(Dataset excerpts)
=== Begin Enclosure ===
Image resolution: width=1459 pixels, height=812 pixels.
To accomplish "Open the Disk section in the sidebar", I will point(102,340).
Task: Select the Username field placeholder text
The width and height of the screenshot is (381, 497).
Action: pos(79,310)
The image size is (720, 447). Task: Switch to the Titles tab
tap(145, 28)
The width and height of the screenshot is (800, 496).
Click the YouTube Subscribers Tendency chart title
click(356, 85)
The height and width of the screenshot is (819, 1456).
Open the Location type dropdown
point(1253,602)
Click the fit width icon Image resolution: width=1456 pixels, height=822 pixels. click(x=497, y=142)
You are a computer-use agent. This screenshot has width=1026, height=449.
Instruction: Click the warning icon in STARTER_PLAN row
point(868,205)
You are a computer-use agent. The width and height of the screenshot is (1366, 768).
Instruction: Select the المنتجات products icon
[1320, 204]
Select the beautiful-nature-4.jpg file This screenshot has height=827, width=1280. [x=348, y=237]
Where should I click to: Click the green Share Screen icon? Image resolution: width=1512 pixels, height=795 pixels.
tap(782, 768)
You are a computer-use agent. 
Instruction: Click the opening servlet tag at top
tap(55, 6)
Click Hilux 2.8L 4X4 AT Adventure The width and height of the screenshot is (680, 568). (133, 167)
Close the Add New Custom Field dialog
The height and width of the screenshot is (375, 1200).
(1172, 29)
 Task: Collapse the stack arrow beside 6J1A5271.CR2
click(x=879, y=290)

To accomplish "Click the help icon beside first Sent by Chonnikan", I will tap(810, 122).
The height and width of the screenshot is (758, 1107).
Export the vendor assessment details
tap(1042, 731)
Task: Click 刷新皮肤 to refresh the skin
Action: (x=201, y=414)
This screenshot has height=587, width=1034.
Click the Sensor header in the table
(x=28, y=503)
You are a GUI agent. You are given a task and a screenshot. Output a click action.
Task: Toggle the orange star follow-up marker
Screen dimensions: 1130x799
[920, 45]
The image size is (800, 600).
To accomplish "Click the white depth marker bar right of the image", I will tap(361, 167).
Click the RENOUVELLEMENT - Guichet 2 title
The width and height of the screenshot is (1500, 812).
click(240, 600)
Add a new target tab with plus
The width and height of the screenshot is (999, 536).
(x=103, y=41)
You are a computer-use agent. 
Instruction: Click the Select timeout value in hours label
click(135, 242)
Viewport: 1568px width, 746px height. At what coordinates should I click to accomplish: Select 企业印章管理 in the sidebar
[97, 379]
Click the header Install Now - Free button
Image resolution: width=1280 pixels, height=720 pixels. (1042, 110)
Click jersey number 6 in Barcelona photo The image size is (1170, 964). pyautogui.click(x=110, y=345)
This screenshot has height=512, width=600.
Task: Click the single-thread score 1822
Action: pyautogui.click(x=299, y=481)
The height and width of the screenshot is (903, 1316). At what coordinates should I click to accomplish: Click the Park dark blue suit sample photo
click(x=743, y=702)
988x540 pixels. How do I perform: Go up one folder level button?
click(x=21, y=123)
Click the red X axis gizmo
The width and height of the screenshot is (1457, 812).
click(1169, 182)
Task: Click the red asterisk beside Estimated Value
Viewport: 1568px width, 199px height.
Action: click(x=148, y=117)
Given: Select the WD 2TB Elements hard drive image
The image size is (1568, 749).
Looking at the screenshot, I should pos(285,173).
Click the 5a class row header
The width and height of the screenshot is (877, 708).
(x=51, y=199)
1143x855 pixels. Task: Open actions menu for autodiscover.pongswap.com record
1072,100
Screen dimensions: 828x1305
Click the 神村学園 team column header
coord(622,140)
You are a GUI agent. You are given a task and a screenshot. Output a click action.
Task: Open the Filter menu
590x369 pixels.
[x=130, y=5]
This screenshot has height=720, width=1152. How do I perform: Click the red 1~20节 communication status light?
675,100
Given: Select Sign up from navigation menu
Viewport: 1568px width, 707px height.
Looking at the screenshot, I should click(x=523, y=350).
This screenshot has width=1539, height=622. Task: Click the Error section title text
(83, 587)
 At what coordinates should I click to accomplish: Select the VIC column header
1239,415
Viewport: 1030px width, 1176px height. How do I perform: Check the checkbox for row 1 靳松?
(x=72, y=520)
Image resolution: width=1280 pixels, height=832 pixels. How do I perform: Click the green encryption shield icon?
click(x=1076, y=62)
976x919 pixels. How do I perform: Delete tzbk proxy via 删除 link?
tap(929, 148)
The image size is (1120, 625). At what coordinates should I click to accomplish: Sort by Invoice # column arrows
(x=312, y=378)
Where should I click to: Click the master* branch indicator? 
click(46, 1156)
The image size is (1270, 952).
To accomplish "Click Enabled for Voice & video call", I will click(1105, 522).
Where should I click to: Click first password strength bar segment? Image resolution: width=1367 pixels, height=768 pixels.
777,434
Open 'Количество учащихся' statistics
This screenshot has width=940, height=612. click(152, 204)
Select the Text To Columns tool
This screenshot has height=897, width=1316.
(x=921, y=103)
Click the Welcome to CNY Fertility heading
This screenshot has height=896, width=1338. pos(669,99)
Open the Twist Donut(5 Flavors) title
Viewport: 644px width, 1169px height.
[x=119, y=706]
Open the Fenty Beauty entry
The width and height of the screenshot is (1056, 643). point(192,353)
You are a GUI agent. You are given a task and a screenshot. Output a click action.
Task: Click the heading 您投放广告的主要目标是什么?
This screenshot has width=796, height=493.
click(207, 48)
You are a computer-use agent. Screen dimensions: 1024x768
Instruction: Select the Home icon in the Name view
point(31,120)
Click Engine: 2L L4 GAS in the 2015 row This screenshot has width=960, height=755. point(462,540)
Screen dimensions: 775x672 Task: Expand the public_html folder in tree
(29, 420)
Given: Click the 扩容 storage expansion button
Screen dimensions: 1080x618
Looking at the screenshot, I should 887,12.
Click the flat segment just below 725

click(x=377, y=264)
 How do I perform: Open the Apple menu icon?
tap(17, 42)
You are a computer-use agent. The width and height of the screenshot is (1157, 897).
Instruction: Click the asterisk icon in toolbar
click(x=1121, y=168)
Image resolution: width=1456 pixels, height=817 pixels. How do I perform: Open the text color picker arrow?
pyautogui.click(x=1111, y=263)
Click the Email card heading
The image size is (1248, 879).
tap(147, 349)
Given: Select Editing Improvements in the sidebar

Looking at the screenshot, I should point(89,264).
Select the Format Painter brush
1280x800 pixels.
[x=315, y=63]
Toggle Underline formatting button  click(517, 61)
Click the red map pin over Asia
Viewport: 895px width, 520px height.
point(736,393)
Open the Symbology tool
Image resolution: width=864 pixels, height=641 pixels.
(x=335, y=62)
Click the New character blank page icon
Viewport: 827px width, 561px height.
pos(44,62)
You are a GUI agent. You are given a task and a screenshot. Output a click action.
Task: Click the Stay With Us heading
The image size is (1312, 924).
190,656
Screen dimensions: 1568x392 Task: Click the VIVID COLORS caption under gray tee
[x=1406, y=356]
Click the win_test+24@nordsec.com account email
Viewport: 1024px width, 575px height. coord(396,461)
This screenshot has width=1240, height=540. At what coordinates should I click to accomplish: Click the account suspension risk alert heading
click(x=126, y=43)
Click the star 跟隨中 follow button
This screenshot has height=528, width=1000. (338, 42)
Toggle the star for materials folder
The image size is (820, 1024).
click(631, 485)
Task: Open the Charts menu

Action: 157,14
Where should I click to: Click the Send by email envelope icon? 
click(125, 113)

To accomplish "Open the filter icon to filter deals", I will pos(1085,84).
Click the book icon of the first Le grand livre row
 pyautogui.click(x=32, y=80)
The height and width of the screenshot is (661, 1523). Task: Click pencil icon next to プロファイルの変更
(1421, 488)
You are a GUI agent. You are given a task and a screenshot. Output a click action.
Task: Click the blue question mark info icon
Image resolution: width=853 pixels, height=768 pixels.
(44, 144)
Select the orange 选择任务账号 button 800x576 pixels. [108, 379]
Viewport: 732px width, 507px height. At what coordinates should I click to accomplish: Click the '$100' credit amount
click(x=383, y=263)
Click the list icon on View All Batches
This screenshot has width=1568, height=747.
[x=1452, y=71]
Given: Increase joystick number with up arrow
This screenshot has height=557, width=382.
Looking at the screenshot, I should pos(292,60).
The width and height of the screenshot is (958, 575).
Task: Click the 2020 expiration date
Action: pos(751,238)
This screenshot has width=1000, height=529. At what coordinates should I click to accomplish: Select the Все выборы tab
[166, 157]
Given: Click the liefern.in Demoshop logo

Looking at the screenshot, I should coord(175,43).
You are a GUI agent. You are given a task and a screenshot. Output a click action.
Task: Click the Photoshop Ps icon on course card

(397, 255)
=== End Enclosure ===
■ **WHAT TO DO**
Repeat the entries above verbatim, but only from the line that has "The height and width of the screenshot is (758, 1107)." down to the line that has "Add a new target tab with plus", inclusive.

■ **SOLUTION FOR THIS PROBLEM**
The height and width of the screenshot is (758, 1107).
Export the vendor assessment details
tap(1042, 731)
Task: Click 刷新皮肤 to refresh the skin
Action: (x=201, y=414)
This screenshot has height=587, width=1034.
Click the Sensor header in the table
(x=28, y=503)
You are a GUI agent. You are given a task and a screenshot. Output a click action.
Task: Toggle the orange star follow-up marker
Screen dimensions: 1130x799
[920, 45]
The image size is (800, 600).
To accomplish "Click the white depth marker bar right of the image", I will tap(361, 167).
Click the RENOUVELLEMENT - Guichet 2 title
The width and height of the screenshot is (1500, 812).
click(240, 600)
Add a new target tab with plus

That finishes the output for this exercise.